• _SHORT EXERCISE_: Which lines in the records contain the word "point"? Copy out each of them.

Entries from a dataset
<<<<

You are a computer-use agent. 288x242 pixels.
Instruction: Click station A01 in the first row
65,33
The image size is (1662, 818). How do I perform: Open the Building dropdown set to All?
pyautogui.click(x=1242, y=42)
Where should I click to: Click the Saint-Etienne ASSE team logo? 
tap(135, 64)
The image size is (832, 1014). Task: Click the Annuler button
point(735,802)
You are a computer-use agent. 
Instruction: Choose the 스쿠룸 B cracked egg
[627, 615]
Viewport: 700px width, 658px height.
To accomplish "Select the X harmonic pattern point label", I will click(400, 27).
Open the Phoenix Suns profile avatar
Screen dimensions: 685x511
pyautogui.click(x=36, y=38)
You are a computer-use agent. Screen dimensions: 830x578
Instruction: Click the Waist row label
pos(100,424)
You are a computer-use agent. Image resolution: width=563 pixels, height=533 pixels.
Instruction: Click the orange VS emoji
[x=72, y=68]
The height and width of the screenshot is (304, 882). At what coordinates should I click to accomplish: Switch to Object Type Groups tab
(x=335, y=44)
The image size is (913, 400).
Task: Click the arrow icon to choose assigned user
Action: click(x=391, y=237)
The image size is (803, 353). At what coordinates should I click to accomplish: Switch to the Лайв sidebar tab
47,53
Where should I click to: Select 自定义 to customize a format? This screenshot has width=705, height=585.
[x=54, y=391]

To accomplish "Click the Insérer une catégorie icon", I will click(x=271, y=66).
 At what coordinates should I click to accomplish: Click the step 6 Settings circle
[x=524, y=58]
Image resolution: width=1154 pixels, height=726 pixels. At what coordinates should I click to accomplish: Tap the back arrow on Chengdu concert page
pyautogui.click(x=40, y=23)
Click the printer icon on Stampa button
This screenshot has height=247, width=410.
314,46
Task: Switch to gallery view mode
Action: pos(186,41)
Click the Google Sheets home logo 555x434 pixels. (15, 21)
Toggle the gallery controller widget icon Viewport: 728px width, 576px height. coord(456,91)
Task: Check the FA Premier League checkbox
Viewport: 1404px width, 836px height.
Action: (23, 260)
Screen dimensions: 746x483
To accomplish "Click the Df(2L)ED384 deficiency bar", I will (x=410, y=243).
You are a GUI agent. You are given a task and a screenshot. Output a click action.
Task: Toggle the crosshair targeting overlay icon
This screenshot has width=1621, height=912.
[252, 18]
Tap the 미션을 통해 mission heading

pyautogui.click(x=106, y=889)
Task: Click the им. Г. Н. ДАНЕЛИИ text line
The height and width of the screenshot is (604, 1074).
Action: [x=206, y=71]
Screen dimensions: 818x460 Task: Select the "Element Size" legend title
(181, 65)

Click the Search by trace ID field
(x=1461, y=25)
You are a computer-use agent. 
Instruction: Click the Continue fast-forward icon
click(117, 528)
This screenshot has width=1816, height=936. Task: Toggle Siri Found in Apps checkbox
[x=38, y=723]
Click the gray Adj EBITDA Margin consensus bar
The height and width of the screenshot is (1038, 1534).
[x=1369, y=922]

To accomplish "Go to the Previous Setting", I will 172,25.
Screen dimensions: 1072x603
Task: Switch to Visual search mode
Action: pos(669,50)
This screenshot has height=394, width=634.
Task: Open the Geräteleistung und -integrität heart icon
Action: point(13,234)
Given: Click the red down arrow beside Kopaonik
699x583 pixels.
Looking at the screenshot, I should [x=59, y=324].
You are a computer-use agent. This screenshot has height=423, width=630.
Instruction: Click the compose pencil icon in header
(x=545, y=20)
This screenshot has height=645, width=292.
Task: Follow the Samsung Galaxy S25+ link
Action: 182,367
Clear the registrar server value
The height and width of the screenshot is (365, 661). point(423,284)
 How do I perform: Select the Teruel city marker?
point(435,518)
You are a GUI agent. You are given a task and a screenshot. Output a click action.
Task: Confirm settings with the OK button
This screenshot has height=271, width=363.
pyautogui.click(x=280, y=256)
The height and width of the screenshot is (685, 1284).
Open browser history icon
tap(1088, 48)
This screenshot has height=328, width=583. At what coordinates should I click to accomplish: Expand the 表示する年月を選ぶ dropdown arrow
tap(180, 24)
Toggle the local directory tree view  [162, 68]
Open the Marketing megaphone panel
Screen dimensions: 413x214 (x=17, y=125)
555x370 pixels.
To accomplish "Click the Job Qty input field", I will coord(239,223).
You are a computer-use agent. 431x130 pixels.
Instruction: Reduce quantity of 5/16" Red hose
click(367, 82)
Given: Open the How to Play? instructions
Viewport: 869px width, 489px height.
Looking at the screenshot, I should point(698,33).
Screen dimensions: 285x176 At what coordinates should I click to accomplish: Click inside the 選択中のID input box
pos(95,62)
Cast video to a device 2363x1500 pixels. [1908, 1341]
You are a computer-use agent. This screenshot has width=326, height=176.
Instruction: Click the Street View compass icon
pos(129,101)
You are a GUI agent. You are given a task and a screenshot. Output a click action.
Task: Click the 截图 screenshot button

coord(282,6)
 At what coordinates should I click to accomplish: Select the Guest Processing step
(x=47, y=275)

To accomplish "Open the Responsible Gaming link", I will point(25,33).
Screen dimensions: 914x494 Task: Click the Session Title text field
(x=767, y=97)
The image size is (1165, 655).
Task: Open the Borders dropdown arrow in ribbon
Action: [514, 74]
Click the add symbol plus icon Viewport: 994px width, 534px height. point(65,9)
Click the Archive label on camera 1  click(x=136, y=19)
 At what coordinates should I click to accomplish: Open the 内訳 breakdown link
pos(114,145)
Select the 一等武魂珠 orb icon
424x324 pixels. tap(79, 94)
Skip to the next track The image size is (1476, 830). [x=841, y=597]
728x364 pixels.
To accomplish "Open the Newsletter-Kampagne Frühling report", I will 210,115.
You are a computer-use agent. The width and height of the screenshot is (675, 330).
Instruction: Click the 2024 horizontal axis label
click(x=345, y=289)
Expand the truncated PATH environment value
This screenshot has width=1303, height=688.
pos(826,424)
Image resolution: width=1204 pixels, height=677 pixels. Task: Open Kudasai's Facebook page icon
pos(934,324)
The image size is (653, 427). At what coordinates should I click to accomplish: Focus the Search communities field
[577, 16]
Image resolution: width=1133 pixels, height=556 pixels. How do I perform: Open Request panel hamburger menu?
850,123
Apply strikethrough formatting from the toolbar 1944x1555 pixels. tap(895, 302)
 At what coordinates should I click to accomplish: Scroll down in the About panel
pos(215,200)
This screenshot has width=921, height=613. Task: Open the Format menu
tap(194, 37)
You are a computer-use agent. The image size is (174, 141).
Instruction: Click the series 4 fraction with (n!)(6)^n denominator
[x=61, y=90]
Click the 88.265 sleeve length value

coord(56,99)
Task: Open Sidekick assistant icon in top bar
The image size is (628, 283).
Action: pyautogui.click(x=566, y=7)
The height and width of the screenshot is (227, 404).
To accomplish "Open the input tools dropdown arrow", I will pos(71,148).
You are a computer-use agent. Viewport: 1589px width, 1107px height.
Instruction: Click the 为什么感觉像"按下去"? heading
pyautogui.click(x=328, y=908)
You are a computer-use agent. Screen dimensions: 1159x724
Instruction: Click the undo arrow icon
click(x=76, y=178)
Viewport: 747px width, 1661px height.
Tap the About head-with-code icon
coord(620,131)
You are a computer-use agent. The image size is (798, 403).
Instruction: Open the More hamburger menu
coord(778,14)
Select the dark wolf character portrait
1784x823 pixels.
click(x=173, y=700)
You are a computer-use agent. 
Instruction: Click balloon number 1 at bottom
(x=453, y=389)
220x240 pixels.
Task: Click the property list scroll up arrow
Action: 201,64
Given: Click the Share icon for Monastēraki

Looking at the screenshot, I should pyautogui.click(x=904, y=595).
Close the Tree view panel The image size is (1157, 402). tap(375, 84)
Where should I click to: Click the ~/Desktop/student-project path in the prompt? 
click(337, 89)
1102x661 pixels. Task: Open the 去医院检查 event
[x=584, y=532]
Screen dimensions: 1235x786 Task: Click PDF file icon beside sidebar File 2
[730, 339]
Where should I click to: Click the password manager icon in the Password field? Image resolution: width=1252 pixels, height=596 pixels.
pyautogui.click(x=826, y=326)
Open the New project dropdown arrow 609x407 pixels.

>>>>

• _THE COMPLETED TASK_:
point(735,802)
To accomplish "Select the X harmonic pattern point label", I will click(400, 27).
Action: point(13,234)
The height and width of the screenshot is (365, 661). point(423,284)
point(435,518)
Looking at the screenshot, I should point(698,33).
To accomplish "Open the Responsible Gaming link", I will point(25,33).
Click the add symbol plus icon Viewport: 994px width, 534px height. point(65,9)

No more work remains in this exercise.